What's at stake:
The Fresno County Sheriff's Office will purchase a new $450,000 vehicle for homeless encampment sweeps, but unhoused people and advocates question whether it's the best use of funds.
Mary Mason knows how a homeless encampment sweep goes down. She has been through one before, and so has almost everyone she knows.
The reality of being homeless is dire, Mason said. A lot of it is wondering where you’re going to get your next meal, where to go if it starts raining, or the next time you’ll be able to shower.
It’s wrong, she said, for law enforcement agencies to then come into a homeless encampment, push out its residents and throw away “what little they own.”
“It’s degrading, and it’s painful,” Mason said. “Whatever we have, that’s what we have. It’s our belongings. And for them to take it away — they know we have nowhere else to go, and we have to start all over.”
Soon, it may be easier for Fresno County Sheriff deputies to sweep large homeless encampments, as county officials recently approved a proposal to purchase a $450,000 custom vehicle for large homeless encampment sweep operations.
On Jan. 24, Fresno County Supervisors approved the county sheriff to purchase a new Ford F650 vehicle with a custom-built 22-foot van body, outfitted with office space, air conditioning, a bathroom, generator and power awning.
“The specialty vehicle will give the deputies and other agency personnel the ability to get out of the elements,” which can include extremely hot or cold weather while doing homeless encampment sweeps, according to a county report.
The money for the new vehicle comes from the Fresno County Sheriff’s civil automation fund – pooled from a share of fees people pay so the sheriff’s office can serve court documents for them — from eviction notices to divorce papers. With a budget of $1.27 million this year, the fund is typically used for buying office supplies, new equipment and upgrading software, said Sergeant Scott Weishaar.
The new vehicle would greatly aid in sweeping large encampments that take more resources and agencies working together, said Weishaar, who is part of the sheriff’s office civil unit, which is in charge of homeless encampment sweeps.
Weishaar said the vehicle would serve as a command center, to coordinate agencies — including city and county law enforcement, environmental health and public works — involved in sweeping unhoused people, their belongings and any waste or trash.
Beyond coordinating encampment sweeps, Weishaar added that the vehicle creates an indoor, air-conditioned space away from unsanitary conditions in homeless encampments.
“You as a human, just like any law enforcement officer as a human, is probably going to operate better and more efficiently the more comfortable the working conditions are,” said Deputy Doug Richardson, another member of the sheriff’s team that carries out encampment sweeps.
Richardson said over time, Fresno County sheriff deputies have learned better strategies for carrying out homeless encampment sweeps, and that the purchase of the new vehicle came from overall internal conversations on how to make their encampment sweep operations more efficient.

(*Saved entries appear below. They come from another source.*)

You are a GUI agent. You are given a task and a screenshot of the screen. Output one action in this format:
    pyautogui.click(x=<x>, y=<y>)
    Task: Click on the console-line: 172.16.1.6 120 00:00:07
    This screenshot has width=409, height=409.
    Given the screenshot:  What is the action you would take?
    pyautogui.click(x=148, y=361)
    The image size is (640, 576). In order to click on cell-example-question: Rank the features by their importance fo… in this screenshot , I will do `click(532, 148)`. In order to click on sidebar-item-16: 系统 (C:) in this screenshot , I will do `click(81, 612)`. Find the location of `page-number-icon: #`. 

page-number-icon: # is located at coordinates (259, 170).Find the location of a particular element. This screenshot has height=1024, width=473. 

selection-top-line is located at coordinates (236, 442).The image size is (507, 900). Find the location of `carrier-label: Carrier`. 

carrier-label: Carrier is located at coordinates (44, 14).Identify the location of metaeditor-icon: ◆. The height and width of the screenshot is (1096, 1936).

“What kind of permanent solutions are we going to have in place in terms of dealing with this population and trying to offer services and do all of those things?” Richardson said. “So feedback was absolutely critical in how we came along in all of this.”
Is this the best use of funds?
Dez Martinez, a local homelessness advocate, said it doesn’t make sense to her how public officials and law enforcement are able to see their own needs but completely ignore how unhoused people are asking for many of the same things.
“Why are we not using that $450,000 to house individuals, but we’re gonna use $450,000 so the officers can have a toilet to sit on?” Martinez said. “The unhoused people want a toilet to sit on too. They want to get out of the elements. They want a chair to sit at, a desk to sit at. They want to be treated like humans.”
Fresno County, like all other counties in California, is the lead agency responsible for administering local care to its residents for social services, which includes homelessness response.
Because the Fresno County Board of Supervisors approved the purchase of the new vehicle as an item on its Jan. 24 meeting’s consent agenda, the topic was passed unanimously by all five Fresno County supervisors and was not subject to a public discussion.
Martinez, who found out about the new vehicle during an interview with Fresnoland, said its approval felt sneaky, adding that most residents in Fresno County do not have the luxury of attending Fresno County’s Board of Supervisors meetings, which happen every other Tuesday at 9:30 a.m.
“It’s just frustrating finding out something like this passed,” Martinez said. “Why again do the officers need to be treated with humanity while the unhoused are not treated with humanity?”
Martinez added that purchasing this vehicle does not demonstrate Fresno County officials are listening and trying to help unhoused people.
“It’d be nice to be able to provide more housing and stuff like that, but law regulates how this money can be used,” said Weishaar, the Fresno Sheriff’s Office sergeant, adding that the new vehicle will benefit the agencies involved in homeless encampment sweeps and “hopefully help the homeless in some way.”
Mason, who has been unhoused for two years, said her heart broke when she found out about the county officials approving the new vehicle for homeless encampment sweeps.
“We’re nothing to them. They don’t care about us,” Mason said. “That money can be spent a lot more wisely.”